Schuldenabbau hat für die Fraktionssprecher Marcus Deschner (CDU, o.l.), Bruno Schmitt (SPD, o.r.), Peter Wessely (FWV, u.l.) und Dr. Harald Grote (AGL, u.r.) Priorität. Die Grafik zeigt die von der Kämmerei prognostizierte Schuldenentwicklung. (Fotos:Richter)

(hr) Der am 23. November 2006 eingebrachte Entwurf für den städtischen Haushaltsplan 2007 (wir berichteten) hatte am 21.Dezember die öffentlichen Beratungen im Gemeinderat nahezu unverändert passiert ( wir berichteten). Heute wurde das Zahlenwerk vom Gemeinderat als Satzung beschlossen.

Der Beschluss fiel einstimmig. Zuvor nahmen die Sprecher der Fraktionen zum Haushaltsplan Stellung. Besonderes Augenmerk legten alle vier Redner auf die hohe Verschuldung der Stadt und die notwendigen Anstrengungen zum Abbau des Schuldenberges. Die Finanzplanung der Kämmerei geht allerdings von einem weiteren Anstieg der Schulden in den kommenden Jahren bis auf über 31 Millionen Euro einschließlich der Stadtwerke im Jahr 2010 aus (siehe Grafik).
Angesichts guter Konjunkturdaten und einer deutlich gesunkenen Arbeitslosenquote gaben sich Marcus Deschner (CDU) und Bruno Schmitt (SPD) optimistisch. Steuererhöhungen kommen für Deschner nicht in Frage, eher müsste man bei mancher "liebgewordenen Gewohnheit" einen Gang zurückschalten, sagte der CDU-Mann im Hinblick auf den städtischen Kulturbetrieb. Einen Nachschlag bei den Steuereinnahmen wie in manchen früheren Jahren erhofft sich Bruno Schmitt, der der eher vorsichtigen mittelfristigen Finanzplanung des Kämmerers nicht allzu viel Bedeutung beimessen will. Ebenso wie Deschner sieht auch Schmitt noch Einsparmöglichkeiten bei der Verwaltung durch organisatorische Zusammenlegungen und den Umzug der Stadtbücherei in den Kleinen Saal der Stadthalle. In Anbetracht der anstehenden Sanierungsmaßnahmen im Bereich Neckarstraße mahnt die SPD zur Eile. Im Rahmen der Haushaltssanierung des Landes drohen nämlich in den kommenden Jahren Kürzungen der Landeszuschüsse.

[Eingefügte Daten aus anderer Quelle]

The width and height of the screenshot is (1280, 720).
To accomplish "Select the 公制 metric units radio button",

Wenngleich man angesichts der Haushaltslage nicht übermütig werden wolle, werde man sich weiter bemühen, Eberbach einen angemessenen Standort mit hoher Lebensqualität in der Metropolregion zu sichern und auszubauen, gab Schmitt die Marschrichtung der gemeinderätlichen Genossen vor.
Haushaltskonsolidierung mit wohldosierten Planungen für die Stadtentwicklung ist die Devise der Freien Wähler (FWV). Dabei müsse man bei künftigen Investitionen genau abwägen, ob man ein Vorhaben auch wirklich braucht und ob man es sich leisten kann, sagte Fraktionssprecher Peter Wessely.

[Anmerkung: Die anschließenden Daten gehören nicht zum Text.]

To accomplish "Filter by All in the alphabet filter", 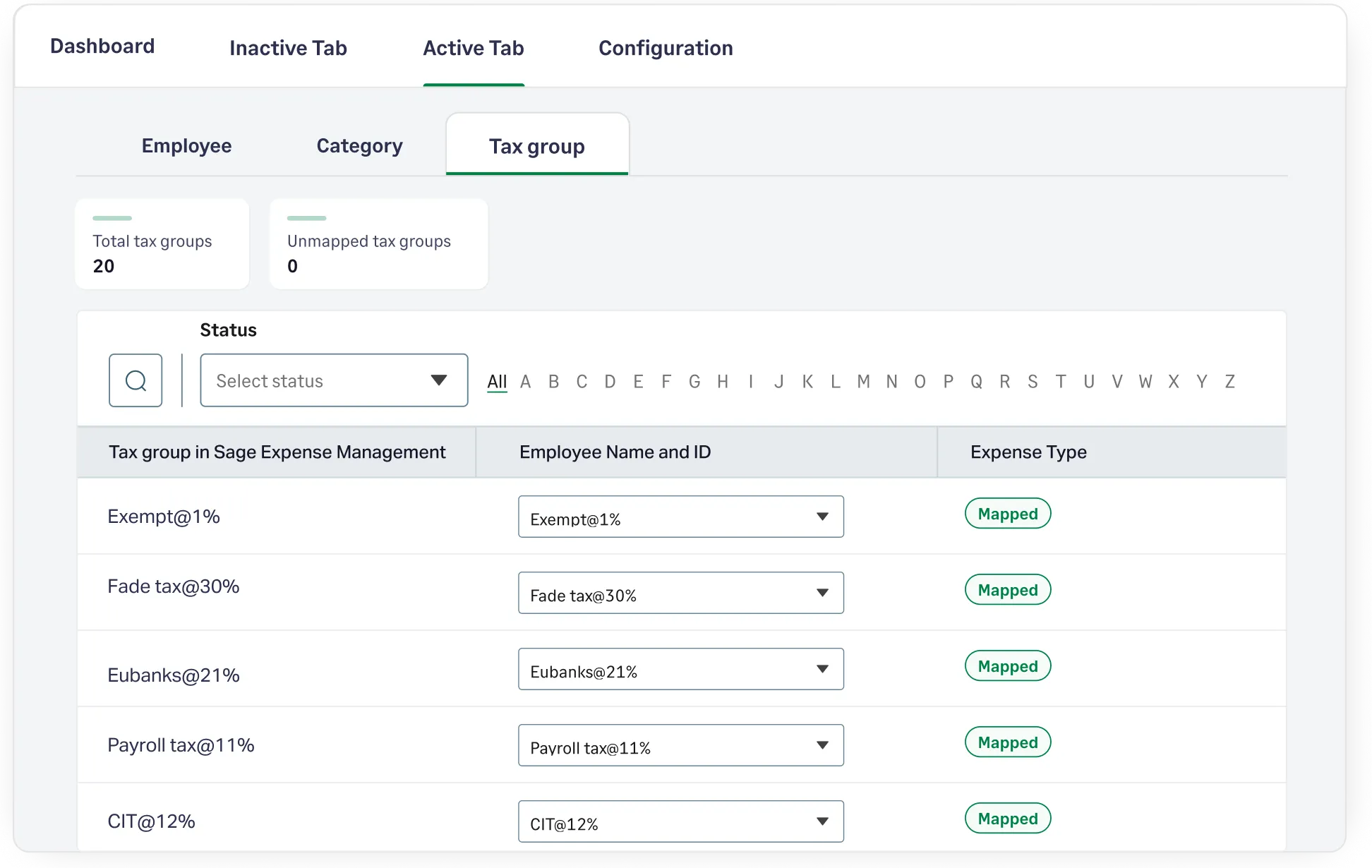I will 497,382.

Der Förderung von Familien, Kindern und Jugendlichen und der Steigerung der Attraktivität Eberbachs in der Region hat sich die AGL nach den Worten von Dr. Harald Grote besonders verschrieben. Die beiden "Zentren des öffentlichen Lebens" der Stadt, die Freizeitanlagen in der Au und die Kernstadt, sollten enger verbunden werden. Hier sehe die AGL der Machbarkeitsstudie für einen Neckarsteg mit Interesse entgegen.

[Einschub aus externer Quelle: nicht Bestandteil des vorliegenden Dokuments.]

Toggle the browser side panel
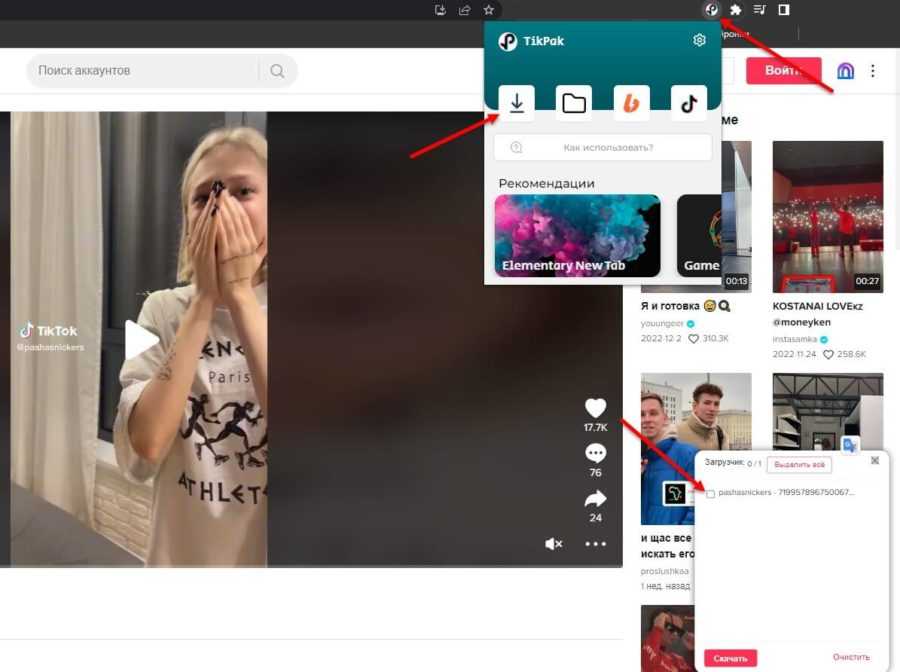The width and height of the screenshot is (900, 672). point(784,10)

Beschlossen wurde heute auch der Wirtschaftsplan der Stadtwerke für 2007. Hier kritisierten Karl Braun (CDU), Wolfgang Röderer (SPD), Michael Reinig (FWV) und Peter Stumpf (AGL) unter anderem das niedrige Investitionsvolumen, das in Zukunft zu einem Investitionsstau führen könne.